Tandis qu'à Moscou, le ton se durcit autour de la sécurité des populations du Donbass et de l'implication de l'OTAN en Ukraine, sur le terrain, l'Etat major russe poursuit inlassablement le déploiement d'unités de combat, de logistique ou de guerre électronique vers les frontières avec l'Ukraine et le Donbass (voir sur ce sujet les articles précédents comme ici)

19 décembre en gare de Klintsy (région de Briansk) est arrivée un autre convoi ferroviaire russe
avec du matériel militaire divers. Parmi les véhicules de combat d'infanterie et les chars on peut 
observer des camions logistiques couverts, des engins du génie comme des ponts mécanisés lourds 
TMM-3, EOV-4421, un convoyeur à chenilles PTS-4, un lance-roquettes automoteur UR-77 "Meteorite", un IMR- Débroussailleuse 3M, des camions-grues et plusieurs BMP-2K.


Il est probable que le positionnement de Moscou concernant l'Ukraine et la menace de l'OTAN fera l'objet d'une présentation publique de ses exigences en matière de sécurité nationale étendue à sa zone d'influence pontique pour garantir à ses centres névralgiques une profondeur stratégique et soutien humanitaire; ainsi qu'un ultimatum à Kiev concernant ses violations criminelles permanentes à l'encontre des populations civiles du Donbass.

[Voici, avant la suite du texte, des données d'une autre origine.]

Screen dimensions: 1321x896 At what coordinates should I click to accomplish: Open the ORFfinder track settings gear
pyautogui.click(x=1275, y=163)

Alors que la neige étend son manteau glacial sur le Donbass, l'Hiver menace plutôt de devenir brûlant et ce dans les quatre prochaines semaines, qui sont le délai que l'administration de la Maison Blanche s'est donné pour forcer la Russie, par la menace économique, de renoncer à ses positions en Ukraine concernant l'OTAN, le Donbass et bien sûr la Crimée dont le rattachement référendaire de 2014 n'a toujours pas été digéré par les faucons mondialistes.